Weighing in at 31 grams, this is not the lightest carbon cage out there – Elite and Bontrager have superlight models weighing in the mid-teens. As with most things at the very lightest end of the spectrum, bottle cages weighing this little are likely to be more fragile. At the other end of the weight range, basic £5 aluminium cages can weigh as much as 80g.
Our Stu tested a smart aluminium cage from GT a while back which weighed only 47g and cost a measly £11. For a third of the price, I'd be willing to carry another 16g, but if you're lucky enough to have one of GT's spanky new carbon Grade bikes, this may be the one that you want to go with it.

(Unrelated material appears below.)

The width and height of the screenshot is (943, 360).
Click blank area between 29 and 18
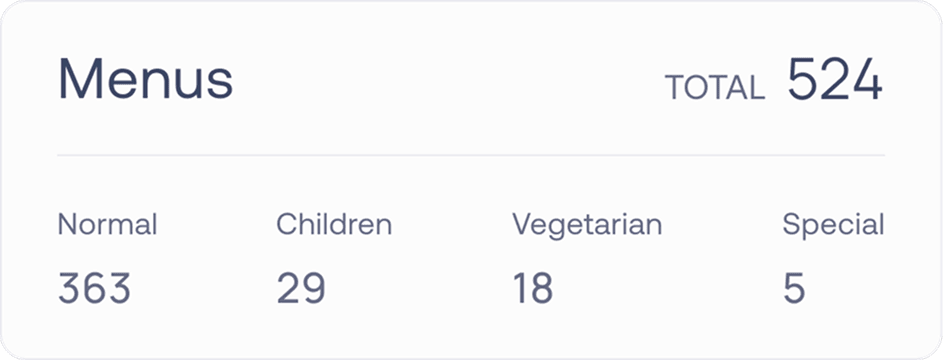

Aesthetically, cages aren't generally that exciting, but you want something that doesn't look too out of place on the bike. This cage is a plain black – there's no carbon weave visible – with the GT logo slapped rather clumsily on one of the wings. Take a look at this similar cage from 3T to see how some Italian style can improve things.
Hasty branding aside, this is a decent cage which does a great job of keeping your bottle secure without making it unduly difficult to get it out; you can buy lighter, but not by an amount that you'd ever be able to discern on the bike, and in terms of pricing it's towards the lower end of the scale for a carbon cage.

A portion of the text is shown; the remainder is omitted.